大会が開始されるのを、今か今かと固唾を飲んで見守っていた観客達は、

いきなりドームの入り口からキリトが登場した時以上の大歓声が聞こえてきた為、

一体何だろうと思い、そちらを見た。そしてそこに立っていた四人の人物の姿を見て、

その者達も同様にその大歓声の輪に加わった。

 

「うわ、凄い歓声……」

「何だ?随分場が温まっているみたいだな」

「試合開始にはギリギリ間に合ったみたいだけど、出場選手が誰もいないわね」

「推測、副長、降臨」

「そうだな、これはキリトの奴の登場の余波に違いないな」

 

 四人はそんな会話を交わしながら、どこか観戦用の個室は空いていないか探す事にした。

 

「さすがにこの時間だとどこも空いてないか……」

「ギリギリになっちゃったしね」

「あ、ああっ!」

「い、生きてた!」

 

 丁度その時、個室の一つから顔を出し、きょろきょろしていた二人のプレイヤーが、

そんな事を言いながらシャナの方に走ってきた。

そしてそのプレイヤーは、人目もはばからずシャナに抱きつき、おいおいと泣き出した。

 

「もう、もう、心配したんだからね!」

「無事なら連絡の一つくらいよこしなさいよ、

ここ数日は生きた心地がしなかったんだからね!」

 

 その二人、ユッコとハルカは心底嬉しそうにそう言いながら、

ぽろぽろと本気の涙を流していた。この世界では涙は我慢出来ない為、

間違いなくこの二人は、心からシャナの身を案じていたらしい。

 

「ご、ごめん、謝る、すまなかった」

 

 シャナはとにかく謝罪の言葉を重ねる事しか出来ず、申し訳なさそうに二人に謝り続けた。

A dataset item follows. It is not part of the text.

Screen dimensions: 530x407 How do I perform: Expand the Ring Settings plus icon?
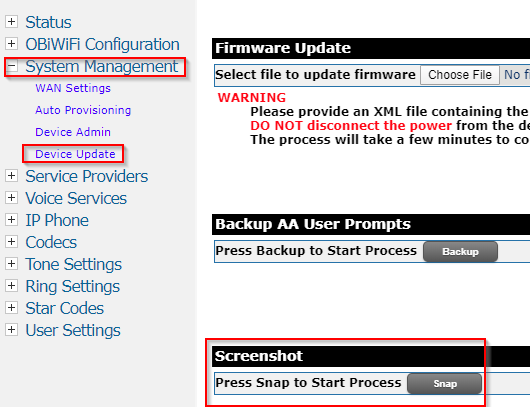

そしてシャナから離れた二人は、今度はシズカ達四人に突撃した。

 

「きゃっ」

「ちょ、ちょっとあなた達」

「あんた達が一緒なのは報道で知ってたから別に心配してなかったけど、とにかくお帰り!」

「本当にもう、こいつの秘密主義はあんた達が何とかしなさいよね!」

 

 二人は口ではそう言いながらも、ずっと涙を流したまま四人を放そうとはせず、

四人は困惑しつつも口々に二人に謝った。

 

「ご、ごめんね二人とも」

「す、すまなかった、この通りだ!」

「猛省、ごめんなさい」

「心配させてごめんなさい、私達は全員無事だから」

 

 そんな六人の姿を他の観客達は、良く分からないといった表情で見つめていた。

そしてそれに気付いたユッコとハルカは、シャナ達を自分達が確保していた個室へと誘った。

 

「みんな、こっちこっち」

「ささ、中に入って」

「お、すまないな、正直助かる」

「さすがに今の状況は、人前じゃ話せないもんね」

 

 そして六人は個室へと入り、やっと一息つく事が出来た。

 

「ふう……」

「凄く注目を集めちゃったわね」

「半分はお前らのせいだからな」

「元はといえばあんたのせいなんだからね」

「お、おう、そうだよな、お前が言うなって感じだよな」

 

 シャナは自虐的にそう言うと、個室の中をきょろきょろと見回した。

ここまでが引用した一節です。